After a luxuriously generous 50 minutes, he walked us to the door, saying he looked forward to reading my next draft.

 And he meant it. He said it several times.  We exchanged goodbyes. He had a nice hand shake.

‘Did you notice, Chris, he had a nice handshake.’ I sucked back a wave of tea and wiped away the foam moustache (the foam of the chai isn’t necessary but it adds the opportunity to impersonate Jerry in episode 157 of Seinfeld when George suggests they take a vacation from themselves and grow facial hair).

‘He had a nice handshake?’ Chris bit her lip. ‘That probably means mine was crap.’

I gasped.

‘You give crap hand shakes? Why would you ever give a crap hand shake?’

‘Because I’m distracted. I’m not thinking. I’m wondering where I’ve left my umbrella.’

‘You know, the crappest handshakes I’ve ever got, you know where they were?’

Chris downed her chai and shook her head.

‘In prison. When I worked in prison.
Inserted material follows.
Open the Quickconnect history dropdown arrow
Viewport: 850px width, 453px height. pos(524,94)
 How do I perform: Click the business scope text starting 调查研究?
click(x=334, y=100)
These guys had broken and entered and stolen and committed grievous bodily harm and they had the coldest, weakest, flimsiest handshakes in the world. You’d think they had the cojones to rip off a bank, they could give a firm grip.’
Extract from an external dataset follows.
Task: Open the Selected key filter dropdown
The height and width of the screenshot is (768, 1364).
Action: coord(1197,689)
I used the long spoon to stir the chai powder that gathered at the bottom of the cup.

‘One of the ex-offenders I worked with said it was because they didn’t trust me yet.’ A horrible thought occurred to me. ‘Maybe the prodigy thinks you didn’t trust him.’

‘He’s on our side, he liked us.’ She downed the dregs of her tea. ‘You just have to write a fantastic script.’

For whatever reason – the great confidence my parents had in me, the fine schooling I received, the support of my teachers, the fact that my friends still like to read excerpts from FLAXY: THE STORY OF A DOG, my first novel, at dinner parties – I know I’ll write a fantastic script. I’ve almost just told you, dear reader, ‘I’ve written a fantastic script.’ As it feels already done.

What is new is that I know I will allow this script, and from thence, all subsequent scripts, to burst out into the world and live. Do its job. Entertain the masses. I’m an entertaining-the-masses kind of girl.

And I thought to myself, biking home from the meeting, of the reason why I am only now ready for this new chapter to begin.

It’s because to negotiate worldwide recognition takes a degree of mental and emotional health I am only now capable of. Not to be overwhelmed by attention, demands, expectation – not to be cast into despair after you’ve reached the pinnacle of your profession and there’s nowhere better to go, not to be anxious as you break with old ideas that you’re not lucky, not deserving, that it’s dangerous to aim so high and to desire so much, that all this attention is immodest and obviously not lady-like – takes a self-awareness I have only begun to know.

If I had blasted forth, my hugely populist self, at any moment before now I could have – no, probably would have -  followed in the steps of Janis Joplin. Or Karen Carpenter. I would have ended up putting unwanted things into me (heroin) and keeping wanted things out of me (food). I would have thought external recognition had something to do with my worth. I could have been launched forth on the strength of one or two ideas then left twiddling my thumbs at the top of the tower thinking ‘Well, what the fuck do I do now?’ Devoid of further content. Panicked.

Every single pitch this year has been enjoyable; every single commissioner/developer/editor has been friendly, receptive, intelligent, funny and kind. We have gone from ‘It’s very well written, but too dramatic for comedy’, to ‘It’s very well written, but too funny for drama’ to ‘It’s very well written but tonally not right’ to‘ Go on. Show me.’

The real reason guys in prison don’t shake your hand with more confidence is because people full of self-regard don’t hold other people at gun point and demand their money. People who know and like themselves don’t break into other people’s houses, don’t beat up other people and don’t do heroin.

Just as people who know and like themselves know worldwide recognition isn’t the same as success. That success is something else altogether.

Chris and I are verging on preparation for plans to head towards worldwide recognition. Because right now we’re enjoying success. Everything else is foam.

***

Because all the writing and pitching and succeeding at MYPC is taking priority, this blog will now appear monthly. Thank you for reading and being part of the story.